**INSTRUCTIONS TO FOLLOW**
Set every record down again, identical to the original.

**RECORDS FOR THIS EXERCISE**
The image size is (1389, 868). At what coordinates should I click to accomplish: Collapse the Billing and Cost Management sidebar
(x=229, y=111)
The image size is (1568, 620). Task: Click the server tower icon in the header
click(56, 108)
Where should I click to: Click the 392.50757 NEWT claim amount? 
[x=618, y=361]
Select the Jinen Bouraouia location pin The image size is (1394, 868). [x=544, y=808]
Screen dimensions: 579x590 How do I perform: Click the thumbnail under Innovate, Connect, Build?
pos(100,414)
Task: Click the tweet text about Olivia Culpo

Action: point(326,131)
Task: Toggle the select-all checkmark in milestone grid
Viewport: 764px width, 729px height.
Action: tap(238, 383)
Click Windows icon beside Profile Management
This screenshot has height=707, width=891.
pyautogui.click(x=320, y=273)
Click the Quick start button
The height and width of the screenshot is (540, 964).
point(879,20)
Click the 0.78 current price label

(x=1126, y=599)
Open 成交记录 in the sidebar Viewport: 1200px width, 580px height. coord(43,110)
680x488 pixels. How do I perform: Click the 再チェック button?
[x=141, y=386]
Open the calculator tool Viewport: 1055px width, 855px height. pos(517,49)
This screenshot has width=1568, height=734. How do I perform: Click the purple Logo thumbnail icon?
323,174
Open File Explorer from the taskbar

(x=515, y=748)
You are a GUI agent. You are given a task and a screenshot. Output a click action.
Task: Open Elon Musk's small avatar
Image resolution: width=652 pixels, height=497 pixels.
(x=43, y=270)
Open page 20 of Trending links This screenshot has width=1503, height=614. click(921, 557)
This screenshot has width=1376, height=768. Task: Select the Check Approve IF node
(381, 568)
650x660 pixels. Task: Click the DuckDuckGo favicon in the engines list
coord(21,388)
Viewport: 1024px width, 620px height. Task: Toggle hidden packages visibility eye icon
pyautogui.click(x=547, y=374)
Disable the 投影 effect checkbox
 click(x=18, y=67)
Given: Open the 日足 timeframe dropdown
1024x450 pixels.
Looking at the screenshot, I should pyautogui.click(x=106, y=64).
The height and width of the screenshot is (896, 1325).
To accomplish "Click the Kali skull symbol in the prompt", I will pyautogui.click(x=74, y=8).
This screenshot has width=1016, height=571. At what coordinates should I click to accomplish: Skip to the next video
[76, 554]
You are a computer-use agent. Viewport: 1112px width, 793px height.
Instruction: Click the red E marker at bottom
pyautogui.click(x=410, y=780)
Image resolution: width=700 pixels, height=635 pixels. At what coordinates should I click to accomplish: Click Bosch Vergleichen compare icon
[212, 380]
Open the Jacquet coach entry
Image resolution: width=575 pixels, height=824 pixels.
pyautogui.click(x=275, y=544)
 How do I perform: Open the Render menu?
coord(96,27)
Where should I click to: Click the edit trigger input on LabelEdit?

**OUTPUT FOR THIS TASK**
The image size is (1389, 868). At what coordinates should I click to accomplish: Collapse the Billing and Cost Management sidebar
(x=229, y=111)
The image size is (1568, 620). Task: Click the server tower icon in the header
click(56, 108)
Where should I click to: Click the 392.50757 NEWT claim amount? 
[x=618, y=361]
Select the Jinen Bouraouia location pin The image size is (1394, 868). [x=544, y=808]
Screen dimensions: 579x590 How do I perform: Click the thumbnail under Innovate, Connect, Build?
pos(100,414)
Task: Click the tweet text about Olivia Culpo

Action: point(326,131)
Task: Toggle the select-all checkmark in milestone grid
Viewport: 764px width, 729px height.
Action: tap(238, 383)
Click Windows icon beside Profile Management
This screenshot has height=707, width=891.
pyautogui.click(x=320, y=273)
Click the Quick start button
The height and width of the screenshot is (540, 964).
point(879,20)
Click the 0.78 current price label

(x=1126, y=599)
Open 成交记录 in the sidebar Viewport: 1200px width, 580px height. coord(43,110)
680x488 pixels. How do I perform: Click the 再チェック button?
[x=141, y=386]
Open the calculator tool Viewport: 1055px width, 855px height. pos(517,49)
This screenshot has width=1568, height=734. How do I perform: Click the purple Logo thumbnail icon?
323,174
Open File Explorer from the taskbar

(x=515, y=748)
You are a GUI agent. You are given a task and a screenshot. Output a click action.
Task: Open Elon Musk's small avatar
Image resolution: width=652 pixels, height=497 pixels.
(x=43, y=270)
Open page 20 of Trending links This screenshot has width=1503, height=614. click(921, 557)
This screenshot has width=1376, height=768. Task: Select the Check Approve IF node
(381, 568)
650x660 pixels. Task: Click the DuckDuckGo favicon in the engines list
coord(21,388)
Viewport: 1024px width, 620px height. Task: Toggle hidden packages visibility eye icon
pyautogui.click(x=547, y=374)
Disable the 投影 effect checkbox
 click(x=18, y=67)
Given: Open the 日足 timeframe dropdown
1024x450 pixels.
Looking at the screenshot, I should pyautogui.click(x=106, y=64).
The height and width of the screenshot is (896, 1325).
To accomplish "Click the Kali skull symbol in the prompt", I will pyautogui.click(x=74, y=8).
This screenshot has width=1016, height=571. At what coordinates should I click to accomplish: Skip to the next video
[76, 554]
You are a computer-use agent. Viewport: 1112px width, 793px height.
Instruction: Click the red E marker at bottom
pyautogui.click(x=410, y=780)
Image resolution: width=700 pixels, height=635 pixels. At what coordinates should I click to accomplish: Click Bosch Vergleichen compare icon
[212, 380]
Open the Jacquet coach entry
Image resolution: width=575 pixels, height=824 pixels.
pyautogui.click(x=275, y=544)
 How do I perform: Open the Render menu?
coord(96,27)
Where should I click to: Click the edit trigger input on LabelEdit?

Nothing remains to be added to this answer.